L’arco di opposizione – la Mesa de la unidad democratica (Mud) – va dai partiti tradizionali della IV repubblica, all’estrema destra, ai rimasugli del gruppo armato Bandera Roja che ha rifiutato il chavismo, all’ibrido di Un nuevo tiempo, che si dice di centrosinistra e cova avanguardie oltranziste. Sono in campo due modelli di paese: quello del socialismo bolivariano che, pur con tutti i suoi limiti, ha messo in causa i rapporti di proprietà, e un altro opposto e variamente parametrato sui paradigmi delle democrazie «modello Fmi». Lo scontro ha finora prodotto 37 morti e danni per milioni di dollari alle strutture pubbliche (scuole, biblioteche, parchi). Dal 12 febbraio, sono stati scoperti vari arsenali destinati ai paramilitari, e diversi cittadini stranieri sono stati arrestati a seguito delle intercettazioni telefoniche a un giornalista di Rctv (l’emittente coinvolta nel colpo di stato del 2002). «In un copione scritto a Washington, i media svolgono un ruolo simile a quello che hanno avuto nei massacri del 1994 in Ruanda», hanno denunciato diverse reti, associazioni di giornalisti e «comunicatori sociali per la pace». Nel comunicato finale, i giornalisti hanno invitato i colleghi delle testate internazionali e l’Organizzazione internazionale dei media comunitari a recarsi nel paese per contrastare «il terrorismo mediatico».
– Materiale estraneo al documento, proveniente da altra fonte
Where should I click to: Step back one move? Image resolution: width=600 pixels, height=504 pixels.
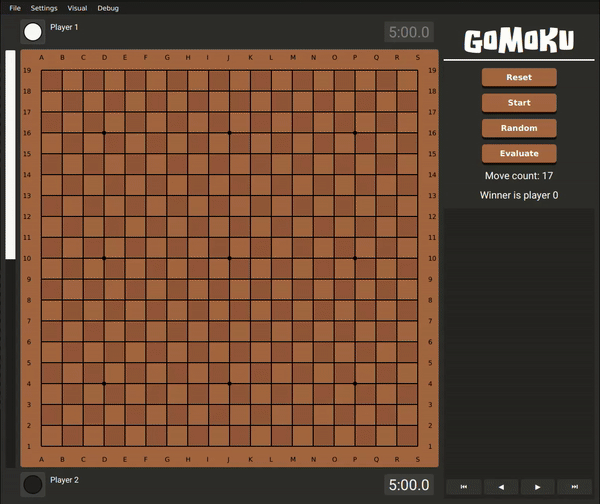point(500,486)
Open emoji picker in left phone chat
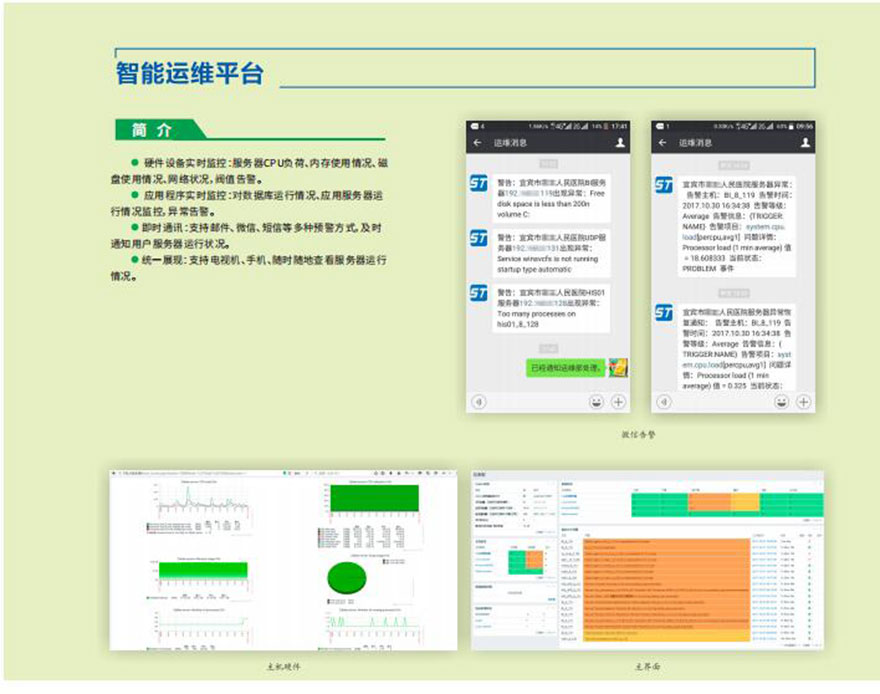 598,401
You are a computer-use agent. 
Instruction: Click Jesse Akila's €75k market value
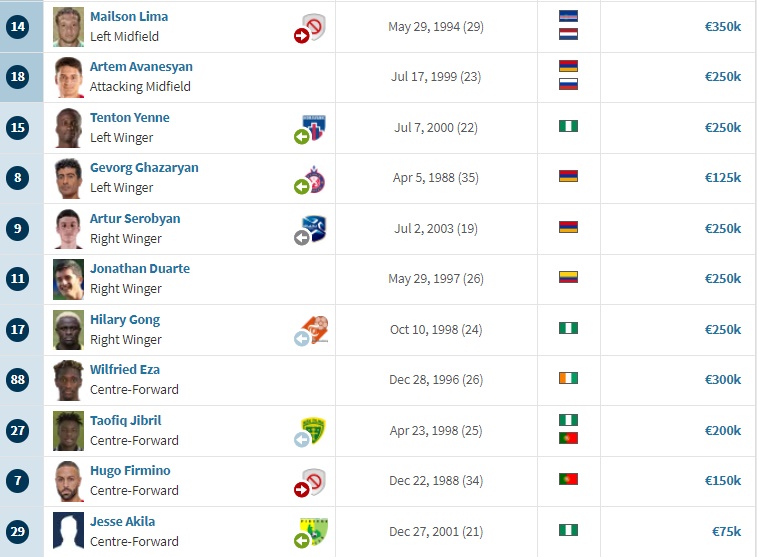click(x=726, y=531)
Ieri, il Vaticano ha comunicato di essere disposto e anzi desideroso di mediare tra governo e opposizione, come ha indicato la missione di pace della Unasur. «Per noi va bene – ha detto Maduro – ma il mediatore perderà il suo tempo, perché l’opposizione rifiuterà il dialogo». Gli oltranzisti capitanati da Maria Corina Machado (grande sponsor degli Usa) hanno infatti già risposto: niente dialogo finché non sarà liberato il leader di Voluntad popular, Leopoldo Lopez, in carcere con l’accusa di associazione a delinquere con finalità di terrorismo. Il loro obiettivo è quello di ottenere, con ogni mezzo, la rinuncia del «dittatore Maduro, servo dei cubani». Una dittatura – dice una vignetta che impazza in Venezuela – è quella in cui puoi girare in macchina con un cartello di «S.o.s Venezuela» (la campagna di opposizione) senza che ti succeda niente. Una democrazia è quella in cui se porti in giro la scritta «No alle guarimbas» ti spaccano la macchina e pure la faccia.